The five people aboard the submersible that went missing on Sunday were presumed dead on Thursday, after an international search found debris from the vessel near the wreckage of the Titanic. A United States Coast Guard official said the debris was “consistent with a catastrophic implosion of the vessel.”
   “On behalf of the United States Coast Guard and the entire unified command, I offer my deepest condolences to the families,” the official, Rear Admiral John Mauger, said in a news conference on Thursday.
   A remote-controlled vehicle had located the debris, including the submersible’s tail cone, about 1,600 feet from the bow of the Titanic on the ocean floor, he said.
   Stockton Rush, the chief executive of OceanGate, the company that operated the submersible, was piloting. The four passengers were a British businessman and explorer, Hamish Harding; a British-Pakistani businessman, Shahzada Dawood, and his teenage son, Suleman; and a French maritime expert, Paul-Henri Nargeolet, who had been on over 35 dives to the Titanic wreck site.
   For days, the search was treated as a race against time and the dwindling supply of breathable air in the submersible, named the Titan. When the 22-foot-long vessel lost contact with a chartered ship on Sunday morning, it was more than halfway into its dive to the wreckage of the Titanic, and believed to be equipped with only four days’ worth of oxygen. Coast Guard officials said on Thursday that it was too soon to determine when during the dive the implosion occurred.

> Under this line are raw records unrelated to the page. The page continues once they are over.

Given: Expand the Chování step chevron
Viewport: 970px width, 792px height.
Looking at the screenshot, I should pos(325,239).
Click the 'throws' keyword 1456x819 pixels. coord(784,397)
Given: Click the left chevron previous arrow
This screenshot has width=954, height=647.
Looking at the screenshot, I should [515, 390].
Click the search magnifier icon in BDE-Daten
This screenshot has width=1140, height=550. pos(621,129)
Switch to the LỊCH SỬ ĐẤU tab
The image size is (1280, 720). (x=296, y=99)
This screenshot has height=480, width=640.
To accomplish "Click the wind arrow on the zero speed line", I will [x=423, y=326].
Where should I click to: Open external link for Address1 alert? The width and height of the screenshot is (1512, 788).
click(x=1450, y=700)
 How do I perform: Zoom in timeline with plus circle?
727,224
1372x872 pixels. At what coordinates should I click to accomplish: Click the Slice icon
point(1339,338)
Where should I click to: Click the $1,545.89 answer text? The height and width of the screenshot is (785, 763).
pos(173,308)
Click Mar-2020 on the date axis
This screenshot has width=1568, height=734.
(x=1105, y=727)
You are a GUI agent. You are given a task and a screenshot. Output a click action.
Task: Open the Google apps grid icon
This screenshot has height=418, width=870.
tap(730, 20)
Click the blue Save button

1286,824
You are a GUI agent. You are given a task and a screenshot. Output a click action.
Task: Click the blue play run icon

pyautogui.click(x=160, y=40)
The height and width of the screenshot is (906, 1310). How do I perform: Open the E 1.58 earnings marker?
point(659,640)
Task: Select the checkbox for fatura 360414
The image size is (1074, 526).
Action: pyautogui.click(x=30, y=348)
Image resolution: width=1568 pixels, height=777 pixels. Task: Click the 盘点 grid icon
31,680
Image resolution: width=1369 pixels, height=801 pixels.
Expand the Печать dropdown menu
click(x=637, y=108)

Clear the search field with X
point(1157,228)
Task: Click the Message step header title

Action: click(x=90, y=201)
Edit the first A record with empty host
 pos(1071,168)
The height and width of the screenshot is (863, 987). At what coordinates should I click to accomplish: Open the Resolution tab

   Against ever greater odds, rescue workers said they were holding out hope that the Titan could still be intact and the five people aboard still alive inside — hopes that were dashed on Thursday.
   Earlier, a senior U.S. Navy official said on Thursday that the Navy had, through acoustic analysis, “detected an anomaly consistent with an implosion or explosion in the general vicinity of where the Titan submersible was operating when communications were lost.”
   The official said that the identification was “not definitive,” the information was immediately shared with the search effort, and that the decision was made to continue searching to “make every effort to save the lives on board.”
   Leaders in the submersible craft industry warned for years of possible “catastrophic” problems with the vehicle’s design. They also worried that OceanGate Expeditions had not followed standard certification procedures.
   OceanGate has provided tours of the Titanic wreck since 2021 — for a price of up to $250,000 per person — as part of a booming high-risk travel industry. The company has described the trip on its website as a “thrilling and unique travel experience.”
   The Titan squeezed five passengers into a tight space with no seats, only a flat floor and a single view port 21 inches in diameter.